WIP. HDDS-15014. Speed up EC container decommission by jojochuang · Pull Request #10082 · apache/ozone

jojochuang · 2026-04-16T05:42:05Z

What changes were proposed in this pull request?

HDDS-15014. Speed up EC container decommission

Please describe your PR in detail:

1. SCM Replication Manager Enhancements:
    - Threshold-Based Switching: EC containers on decommissioning nodes now automatically switch from simple replication to reconstruction if the source node's replication load exceeds a configurable threshold (hdds.scm.replication.decommission.ec.reconstruction.threshold, default: 5).
    - Feature Flag: Added hdds.scm.replication.decommission.ec.reconstruction.enabled (default: true) to explicitly toggle this behavior.
    - Global Concurrency Limit: Implemented a cluster-wide cap (hdds.scm.replication.decommission.concurrency, default: 100) to prevent cluster-wide performance degradation during large-scale decommissions.
    - Observability: Added the InflightDecommission gauge to ReplicationManagerMetrics to track simultaneous decommissioning tasks.

2. Datanode Scheduling Enhancements:
    - Disk-Aware Volume Selection: The ReplicationSupervisor now tracks in-flight tasks per physical disk volume.
    - Non-Busy Disk Prioritization: The ContainerImporter and DownloadAndImportReplicator were updated to prioritize target volumes with zero in-flight tasks, ensuring better I/O distribution and avoiding disk bottlenecks.

3. Stability and Infrastructure:
    - Bug Fix: Fixed a series of Hugo documentation build errors caused by invalid date formats in markdown front matter.

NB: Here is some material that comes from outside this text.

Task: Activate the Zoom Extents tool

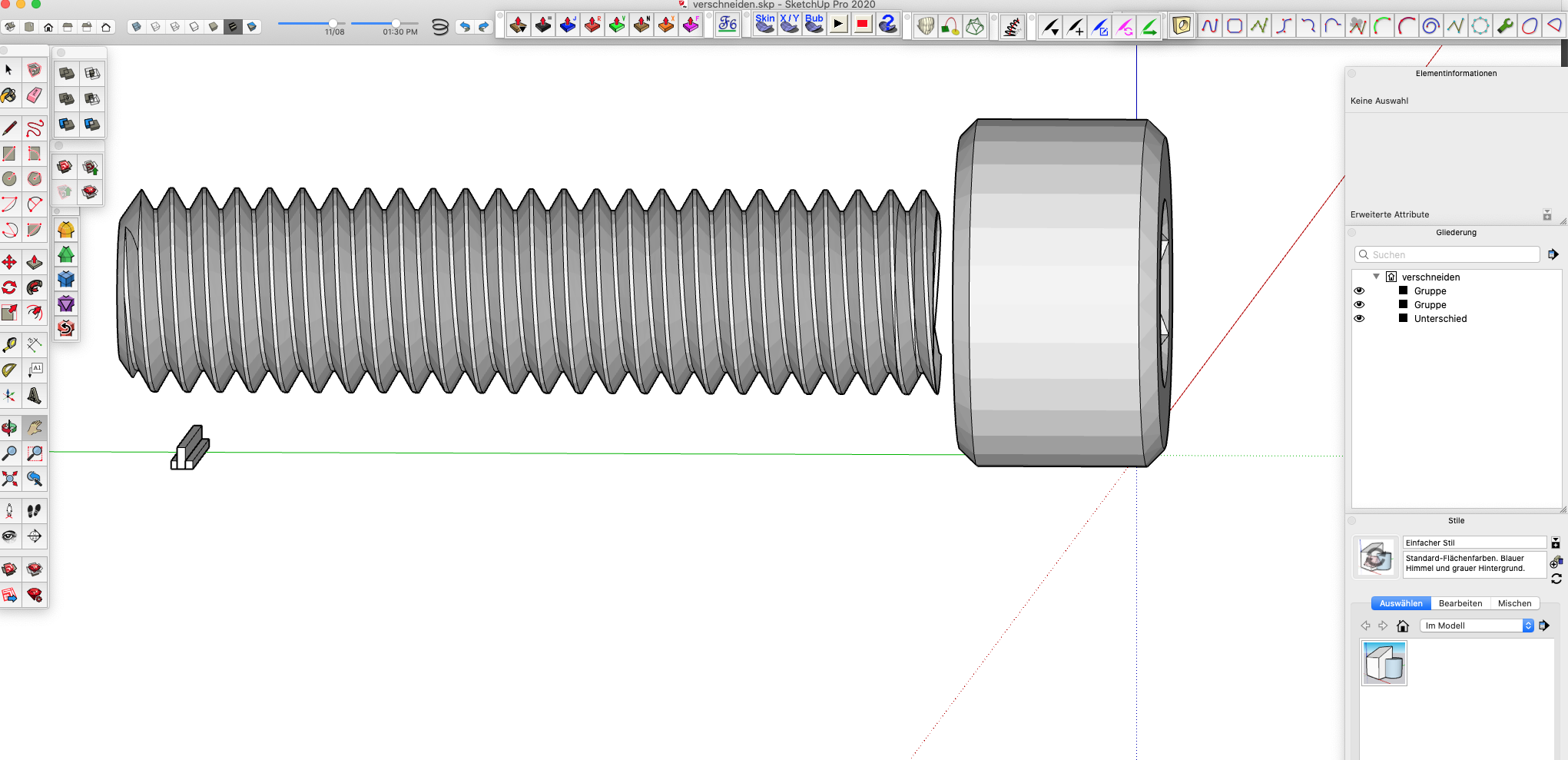Action: (9, 479)
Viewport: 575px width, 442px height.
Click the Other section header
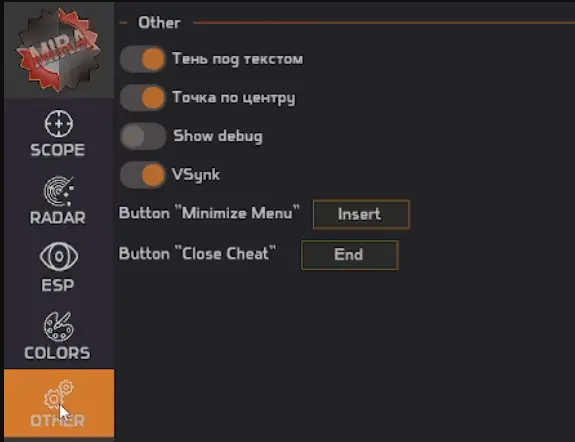click(159, 23)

What is the link to the Apache JIRA

https://issues.apache.org/jira/browse/HDDS-15014

How was this patch tested?

…witching and disk-aware scheduling 1. SCM Replication Manager Enhancements: - Threshold-Based Switching: EC containers on decommissioning nodes now automatically switch from simple replication to reconstruction if the source node's replication load exceeds a configurable threshold (hdds.scm.replication.decommission.ec.reconstruction.threshold, default: 5). - Feature Flag: Added hdds.scm.replication.decommission.ec.reconstruction.enabled (default: true) to explicitly toggle this behavior. - Global Concurrency Limit: Implemented a cluster-wide cap (hdds.scm.replication.decommission.concurrency, default: 100) to prevent cluster-wide performance degradation during large-scale decommissions. - Observability: Added the InflightDecommission gauge to ReplicationManagerMetrics to track simultaneous decommissioning tasks. 2. Datanode Scheduling Enhancements: - Disk-Aware Volume Selection: The ReplicationSupervisor now tracks in-flight tasks per physical disk volume. - Non-Busy Disk Prioritization: The ContainerImporter and DownloadAndImportReplicator were updated to prioritize target volumes with zero in-flight tasks, ensuring better I/O distribution and avoiding disk bottlenecks. 3. Stability and Infrastructure: - Bug Fix: Fixed a series of Hugo documentation build errors caused by invalid date formats in markdown front matter. Change-Id: I426c6aa8cc5f1321468db13f15591a0a3bf06ac1

Change-Id: I1ac31515d9035f338ca83c07c309fdfedf911677

adoroszlai · 2026-04-16T06:13:20Z

Thanks @jojochuang for working on this.

The branch is outdated (2786 commits behind master) and there are conflicts.
Based on PR description, I think the set of changes should be split, at least (1) and (2).
(3) does not seem to be valid (was already fixed in HDDS-11570).

sodonnel · 2026-04-17T09:07:35Z

-
-      /* If we get here, the scenario is:
-      1. Under replicated.
-      2. Not over replicated.


Why are all these comments getting removed?

sodonnel · 2026-04-17T16:05:26Z

There are a few things to think about in this change.

First for a 3-2 container, if there are 3 nodes being decommissioned, reconstruction isn't possible to recover all the decommissioning copies. Ideally, there would be a task scheduled to reconstruct all 3 at a time, but with 3 out that won't work and it will have to pick just 2 to recover and leave the other one for now. Or it could schedule two tasks at the same time for the container.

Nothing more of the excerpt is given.